Rapid rehousing of formerly homeless jail and prison inmates

Rapid rehousing of formerly homeless jail and prison inmates

The purpose of this paper is to assess the programmatic effectiveness of a post-incarceration support service, Jail In-Reach, to rapidly and permanently re-house newly released offenders with a documented history of homelessness, substance abuse and mental health disorders.

Data were obtained from SEARCH Homeless Services using the Adult Texas Recommended Assessment Guidelines survey instrument by the Texas Department of State Health Services. Repeated measures analysis of variance were performed to determine the effects of select predictors on the likelihood of permanent housing, which, for this research, is considered programmatic success.

Results indicate clients exhibited decreased risks of self-harm, employment problems, housing instability, co-occurring substance use, and criminal justice involvement as well as increased social support. Over half of the program participants either disappeared from the program or only secured temporary housing.

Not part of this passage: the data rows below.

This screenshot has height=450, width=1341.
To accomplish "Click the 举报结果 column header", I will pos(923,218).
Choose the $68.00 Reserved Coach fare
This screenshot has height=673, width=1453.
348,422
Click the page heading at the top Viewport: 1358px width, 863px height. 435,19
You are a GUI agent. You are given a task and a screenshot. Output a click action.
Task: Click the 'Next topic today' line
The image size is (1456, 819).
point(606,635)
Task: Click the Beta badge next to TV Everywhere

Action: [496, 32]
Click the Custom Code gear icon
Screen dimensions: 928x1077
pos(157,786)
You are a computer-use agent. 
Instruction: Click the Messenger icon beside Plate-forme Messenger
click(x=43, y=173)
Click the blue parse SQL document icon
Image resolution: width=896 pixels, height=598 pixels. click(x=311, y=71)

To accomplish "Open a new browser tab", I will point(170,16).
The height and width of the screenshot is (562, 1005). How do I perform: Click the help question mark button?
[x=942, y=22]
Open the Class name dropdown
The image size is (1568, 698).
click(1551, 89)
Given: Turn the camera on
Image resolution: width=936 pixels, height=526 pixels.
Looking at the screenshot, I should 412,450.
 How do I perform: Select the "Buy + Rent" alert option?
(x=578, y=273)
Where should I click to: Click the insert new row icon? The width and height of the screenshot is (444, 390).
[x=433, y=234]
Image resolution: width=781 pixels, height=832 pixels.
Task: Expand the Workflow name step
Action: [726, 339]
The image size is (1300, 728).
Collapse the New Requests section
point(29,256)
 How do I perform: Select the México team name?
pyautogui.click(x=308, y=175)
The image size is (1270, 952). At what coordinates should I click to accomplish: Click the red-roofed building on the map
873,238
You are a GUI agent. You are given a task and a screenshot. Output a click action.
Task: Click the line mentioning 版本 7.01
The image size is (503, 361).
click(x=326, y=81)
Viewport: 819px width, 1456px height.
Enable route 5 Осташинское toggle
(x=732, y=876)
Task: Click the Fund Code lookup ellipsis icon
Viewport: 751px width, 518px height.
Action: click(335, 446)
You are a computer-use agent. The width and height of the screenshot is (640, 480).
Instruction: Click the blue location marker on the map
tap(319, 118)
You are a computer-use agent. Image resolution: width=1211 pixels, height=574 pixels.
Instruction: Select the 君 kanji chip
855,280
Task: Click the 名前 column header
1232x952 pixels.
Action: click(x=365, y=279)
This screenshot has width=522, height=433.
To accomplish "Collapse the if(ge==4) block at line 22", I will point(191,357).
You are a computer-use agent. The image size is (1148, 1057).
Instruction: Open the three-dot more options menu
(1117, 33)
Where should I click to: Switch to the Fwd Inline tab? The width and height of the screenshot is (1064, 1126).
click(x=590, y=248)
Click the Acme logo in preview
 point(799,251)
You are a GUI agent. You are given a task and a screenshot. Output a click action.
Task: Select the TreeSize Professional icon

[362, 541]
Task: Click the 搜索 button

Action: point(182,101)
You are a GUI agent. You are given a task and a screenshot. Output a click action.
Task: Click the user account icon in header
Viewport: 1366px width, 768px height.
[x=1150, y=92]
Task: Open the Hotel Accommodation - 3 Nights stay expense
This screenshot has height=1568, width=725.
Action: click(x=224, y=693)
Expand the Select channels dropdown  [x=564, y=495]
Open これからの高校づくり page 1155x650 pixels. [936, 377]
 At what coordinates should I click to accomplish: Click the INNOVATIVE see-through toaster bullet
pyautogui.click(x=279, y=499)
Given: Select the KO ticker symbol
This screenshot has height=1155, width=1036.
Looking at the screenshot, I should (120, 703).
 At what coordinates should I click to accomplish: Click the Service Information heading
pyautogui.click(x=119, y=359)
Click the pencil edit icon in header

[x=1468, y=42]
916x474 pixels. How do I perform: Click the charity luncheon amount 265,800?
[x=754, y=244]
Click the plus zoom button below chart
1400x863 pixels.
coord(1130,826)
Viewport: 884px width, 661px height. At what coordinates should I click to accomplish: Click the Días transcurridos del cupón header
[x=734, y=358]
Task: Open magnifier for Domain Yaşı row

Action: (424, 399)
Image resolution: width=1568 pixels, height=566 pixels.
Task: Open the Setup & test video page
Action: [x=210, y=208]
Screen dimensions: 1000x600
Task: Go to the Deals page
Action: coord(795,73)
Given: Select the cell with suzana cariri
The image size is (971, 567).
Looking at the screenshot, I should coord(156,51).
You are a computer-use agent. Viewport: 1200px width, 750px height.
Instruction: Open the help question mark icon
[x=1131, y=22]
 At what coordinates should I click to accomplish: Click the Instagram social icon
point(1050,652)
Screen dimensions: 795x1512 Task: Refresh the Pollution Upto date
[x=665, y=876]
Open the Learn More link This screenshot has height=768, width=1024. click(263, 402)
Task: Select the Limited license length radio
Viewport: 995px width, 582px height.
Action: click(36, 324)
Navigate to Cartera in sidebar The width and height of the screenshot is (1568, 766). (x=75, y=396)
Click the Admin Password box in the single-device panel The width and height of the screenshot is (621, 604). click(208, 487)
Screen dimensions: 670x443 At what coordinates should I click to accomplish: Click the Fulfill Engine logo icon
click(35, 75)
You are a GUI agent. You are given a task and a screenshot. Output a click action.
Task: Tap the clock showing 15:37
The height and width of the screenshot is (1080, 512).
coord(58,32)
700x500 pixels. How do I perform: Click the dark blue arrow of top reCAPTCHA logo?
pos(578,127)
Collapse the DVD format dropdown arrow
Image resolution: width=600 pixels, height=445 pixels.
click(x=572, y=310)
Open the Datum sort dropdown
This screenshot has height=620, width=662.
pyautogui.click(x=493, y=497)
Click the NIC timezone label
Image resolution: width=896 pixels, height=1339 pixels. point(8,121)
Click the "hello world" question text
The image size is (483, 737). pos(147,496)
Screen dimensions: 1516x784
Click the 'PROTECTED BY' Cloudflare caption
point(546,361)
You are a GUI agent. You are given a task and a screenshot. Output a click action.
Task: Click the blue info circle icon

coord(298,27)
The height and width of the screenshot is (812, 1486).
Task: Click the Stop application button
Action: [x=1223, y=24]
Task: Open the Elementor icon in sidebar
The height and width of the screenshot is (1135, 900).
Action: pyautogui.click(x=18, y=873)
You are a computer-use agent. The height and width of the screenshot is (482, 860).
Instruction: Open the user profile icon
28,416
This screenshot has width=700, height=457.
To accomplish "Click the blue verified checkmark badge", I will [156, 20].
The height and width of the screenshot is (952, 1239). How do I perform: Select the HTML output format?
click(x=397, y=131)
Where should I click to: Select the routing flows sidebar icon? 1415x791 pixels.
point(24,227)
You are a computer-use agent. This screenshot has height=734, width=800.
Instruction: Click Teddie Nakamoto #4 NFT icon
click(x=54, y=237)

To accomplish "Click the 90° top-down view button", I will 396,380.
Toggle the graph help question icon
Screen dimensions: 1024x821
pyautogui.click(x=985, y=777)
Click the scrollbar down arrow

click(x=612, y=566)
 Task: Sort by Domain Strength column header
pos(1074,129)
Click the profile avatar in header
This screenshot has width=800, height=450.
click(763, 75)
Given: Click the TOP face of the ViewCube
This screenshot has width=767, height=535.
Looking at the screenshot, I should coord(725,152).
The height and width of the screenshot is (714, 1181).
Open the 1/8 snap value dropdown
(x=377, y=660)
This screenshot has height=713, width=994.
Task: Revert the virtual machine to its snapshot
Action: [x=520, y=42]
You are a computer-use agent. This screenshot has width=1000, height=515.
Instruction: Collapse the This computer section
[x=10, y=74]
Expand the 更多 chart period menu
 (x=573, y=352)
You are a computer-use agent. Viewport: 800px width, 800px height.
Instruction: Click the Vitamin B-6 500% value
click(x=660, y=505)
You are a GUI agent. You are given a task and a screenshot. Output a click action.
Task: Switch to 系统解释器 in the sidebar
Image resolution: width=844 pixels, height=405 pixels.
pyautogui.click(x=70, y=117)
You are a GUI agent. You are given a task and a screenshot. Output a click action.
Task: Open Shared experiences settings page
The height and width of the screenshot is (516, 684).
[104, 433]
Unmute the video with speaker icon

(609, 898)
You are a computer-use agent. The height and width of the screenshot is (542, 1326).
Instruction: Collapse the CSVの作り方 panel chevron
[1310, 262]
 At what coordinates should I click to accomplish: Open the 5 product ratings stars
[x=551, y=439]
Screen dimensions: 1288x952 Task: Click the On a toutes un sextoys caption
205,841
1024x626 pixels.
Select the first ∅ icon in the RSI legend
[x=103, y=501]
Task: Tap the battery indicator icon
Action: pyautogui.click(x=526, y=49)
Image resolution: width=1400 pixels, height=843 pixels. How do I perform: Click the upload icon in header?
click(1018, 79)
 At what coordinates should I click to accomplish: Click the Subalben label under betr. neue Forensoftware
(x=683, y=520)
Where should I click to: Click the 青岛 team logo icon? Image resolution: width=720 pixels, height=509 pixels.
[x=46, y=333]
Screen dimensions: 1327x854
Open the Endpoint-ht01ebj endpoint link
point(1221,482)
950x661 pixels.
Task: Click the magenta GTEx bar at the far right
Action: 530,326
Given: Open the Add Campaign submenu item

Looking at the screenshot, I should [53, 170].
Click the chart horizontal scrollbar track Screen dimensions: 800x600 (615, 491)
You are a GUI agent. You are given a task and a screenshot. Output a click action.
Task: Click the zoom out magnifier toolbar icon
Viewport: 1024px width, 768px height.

This was a small pilot project with limited generalizability. There have been no follow-up studies to examine long term permanent housing success. No data were available as to why participants dropped out of the program.

Intensive advocacy and support services provided pre- and post-institutional release could provide formerly homeless inmates with co-occurring substance abuse and mental health issues with positive outcomes.

Housing stability and connections to social service agencies are key factors for ensuring ex-offenders do not become re-incarcerated.

This paper contributes to the literature related to reducing homelessness among ex-offenders, to the effectiveness of critical time intervention-based programming, and the need for building social capital amongst this unique and underserved population.